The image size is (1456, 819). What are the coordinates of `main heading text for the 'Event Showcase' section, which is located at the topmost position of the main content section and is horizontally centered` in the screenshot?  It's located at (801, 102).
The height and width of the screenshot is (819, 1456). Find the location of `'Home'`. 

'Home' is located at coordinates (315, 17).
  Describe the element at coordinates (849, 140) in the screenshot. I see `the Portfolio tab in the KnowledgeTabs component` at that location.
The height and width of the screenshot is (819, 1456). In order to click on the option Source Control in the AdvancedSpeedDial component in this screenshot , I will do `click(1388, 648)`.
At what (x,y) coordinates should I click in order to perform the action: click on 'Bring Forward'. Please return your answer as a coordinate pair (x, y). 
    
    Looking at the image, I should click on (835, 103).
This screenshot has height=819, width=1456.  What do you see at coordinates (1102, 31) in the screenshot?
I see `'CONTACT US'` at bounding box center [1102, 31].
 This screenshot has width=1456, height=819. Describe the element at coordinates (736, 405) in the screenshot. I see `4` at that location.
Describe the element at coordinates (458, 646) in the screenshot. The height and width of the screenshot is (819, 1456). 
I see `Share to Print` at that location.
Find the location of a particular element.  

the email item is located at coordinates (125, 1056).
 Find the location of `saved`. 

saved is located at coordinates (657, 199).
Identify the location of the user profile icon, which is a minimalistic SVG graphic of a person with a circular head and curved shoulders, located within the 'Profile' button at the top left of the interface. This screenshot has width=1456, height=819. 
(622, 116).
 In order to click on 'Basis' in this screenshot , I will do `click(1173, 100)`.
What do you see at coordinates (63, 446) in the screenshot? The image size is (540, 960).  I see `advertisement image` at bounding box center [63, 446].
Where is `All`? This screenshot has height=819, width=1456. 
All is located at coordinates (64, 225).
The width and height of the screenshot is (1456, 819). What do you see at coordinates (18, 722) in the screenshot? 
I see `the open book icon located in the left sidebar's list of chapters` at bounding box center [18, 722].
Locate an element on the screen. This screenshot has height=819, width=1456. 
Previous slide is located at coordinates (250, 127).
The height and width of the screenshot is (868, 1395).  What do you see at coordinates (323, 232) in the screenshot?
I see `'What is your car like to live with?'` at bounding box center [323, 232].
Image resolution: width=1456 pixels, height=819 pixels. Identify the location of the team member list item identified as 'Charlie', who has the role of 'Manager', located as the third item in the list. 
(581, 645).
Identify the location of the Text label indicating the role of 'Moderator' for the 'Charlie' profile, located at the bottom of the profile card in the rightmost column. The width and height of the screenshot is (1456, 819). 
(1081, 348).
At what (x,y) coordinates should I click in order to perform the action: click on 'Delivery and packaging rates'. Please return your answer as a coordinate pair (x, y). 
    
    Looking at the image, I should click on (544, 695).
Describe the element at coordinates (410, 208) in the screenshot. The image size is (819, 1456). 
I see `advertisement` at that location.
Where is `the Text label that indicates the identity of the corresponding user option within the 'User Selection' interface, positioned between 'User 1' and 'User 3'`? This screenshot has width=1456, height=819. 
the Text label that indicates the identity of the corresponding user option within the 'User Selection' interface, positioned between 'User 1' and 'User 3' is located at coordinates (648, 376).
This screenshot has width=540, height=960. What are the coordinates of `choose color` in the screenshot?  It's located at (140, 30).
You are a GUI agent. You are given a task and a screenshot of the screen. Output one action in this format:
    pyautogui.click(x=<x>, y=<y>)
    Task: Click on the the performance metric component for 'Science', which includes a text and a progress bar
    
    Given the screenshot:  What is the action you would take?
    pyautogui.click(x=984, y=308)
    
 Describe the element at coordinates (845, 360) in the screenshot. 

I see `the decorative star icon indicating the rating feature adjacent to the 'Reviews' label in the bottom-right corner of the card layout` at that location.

PROBLEM STATEMENT =>
Convert every line of the entries above into a JSON list of strings, one string per line, omitting blank lines.

CORRECT OUTPUT =>
[
  "The image size is (1456, 819). What are the coordinates of `main heading text for the 'Event Showcase' section, which is located at the topmost position of the main content section and is horizontally centered` in the screenshot?  It's located at (801, 102).",
  "The height and width of the screenshot is (819, 1456). Find the location of `'Home'`. ",
  "'Home' is located at coordinates (315, 17).",
  "  Describe the element at coordinates (849, 140) in the screenshot. I see `the Portfolio tab in the KnowledgeTabs component` at that location.",
  "The height and width of the screenshot is (819, 1456). In order to click on the option Source Control in the AdvancedSpeedDial component in this screenshot , I will do `click(1388, 648)`.",
  "At what (x,y) coordinates should I click in order to perform the action: click on 'Bring Forward'. Please return your answer as a coordinate pair (x, y). ",
  "    Looking at the image, I should click on (835, 103).",
  "This screenshot has height=819, width=1456.  What do you see at coordinates (1102, 31) in the screenshot?",
  "I see `'CONTACT US'` at bounding box center [1102, 31].",
  " This screenshot has width=1456, height=819. Describe the element at coordinates (736, 405) in the screenshot. I see `4` at that location.",
  "Describe the element at coordinates (458, 646) in the screenshot. The height and width of the screenshot is (819, 1456). ",
  "I see `Share to Print` at that location.",
  "Find the location of a particular element.  ",
  "the email item is located at coordinates (125, 1056).",
  " Find the location of `saved`. ",
  "saved is located at coordinates (657, 199).",
  "Identify the location of the user profile icon, which is a minimalistic SVG graphic of a person with a circular head and curved shoulders, located within the 'Profile' button at the top left of the interface. This screenshot has width=1456, height=819. ",
  "(622, 116).",
  " In order to click on 'Basis' in this screenshot , I will do `click(1173, 100)`.",
  "What do you see at coordinates (63, 446) in the screenshot? The image size is (540, 960).  I see `advertisement image` at bounding box center [63, 446].",
  "Where is `All`? This screenshot has height=819, width=1456. ",
  "All is located at coordinates (64, 225).",
  "The width and height of the screenshot is (1456, 819). What do you see at coordinates (18, 722) in the screenshot? ",
  "I see `the open book icon located in the left sidebar's list of chapters` at bounding box center [18, 722].",
  "Locate an element on the screen. This screenshot has height=819, width=1456. ",
  "Previous slide is located at coordinates (250, 127).",
  "The height and width of the screenshot is (868, 1395).  What do you see at coordinates (323, 232) in the screenshot?",
  "I see `'What is your car like to live with?'` at bounding box center [323, 232].",
  "Image resolution: width=1456 pixels, height=819 pixels. Identify the location of the team member list item identified as 'Charlie', who has the role of 'Manager', located as the third item in the list. ",
  "(581, 645).",
  "Identify the location of the Text label indicating the role of 'Moderator' for the 'Charlie' profile, located at the bottom of the profile card in the rightmost column. The width and height of the screenshot is (1456, 819). ",
  "(1081, 348).",
  "At what (x,y) coordinates should I click in order to perform the action: click on 'Delivery and packaging rates'. Please return your answer as a coordinate pair (x, y). ",
  "    Looking at the image, I should click on (544, 695).",
  "Describe the element at coordinates (410, 208) in the screenshot. The image size is (819, 1456). ",
  "I see `advertisement` at that location.",
  "Where is `the Text label that indicates the identity of the corresponding user option within the 'User Selection' interface, positioned between 'User 1' and 'User 3'`? This screenshot has width=1456, height=819. ",
  "the Text label that indicates the identity of the corresponding user option within the 'User Selection' interface, positioned between 'User 1' and 'User 3' is located at coordinates (648, 376).",
  "This screenshot has width=540, height=960. What are the coordinates of `choose color` in the screenshot?  It's located at (140, 30).",
  "You are a GUI agent. You are given a task and a screenshot of the screen. Output one action in this format:",
  "    pyautogui.click(x=<x>, y=<y>)",
  "    Task: Click on the the performance metric component for 'Science', which includes a text and a progress bar",
  "    Given the screenshot:  What is the action you would take?",
  "    pyautogui.click(x=984, y=308)",
  " Describe the element at coordinates (845, 360) in the screenshot. ",
  "I see `the decorative star icon indicating the rating feature adjacent to the 'Reviews' label in the bottom-right corner of the card layout` at that location."
]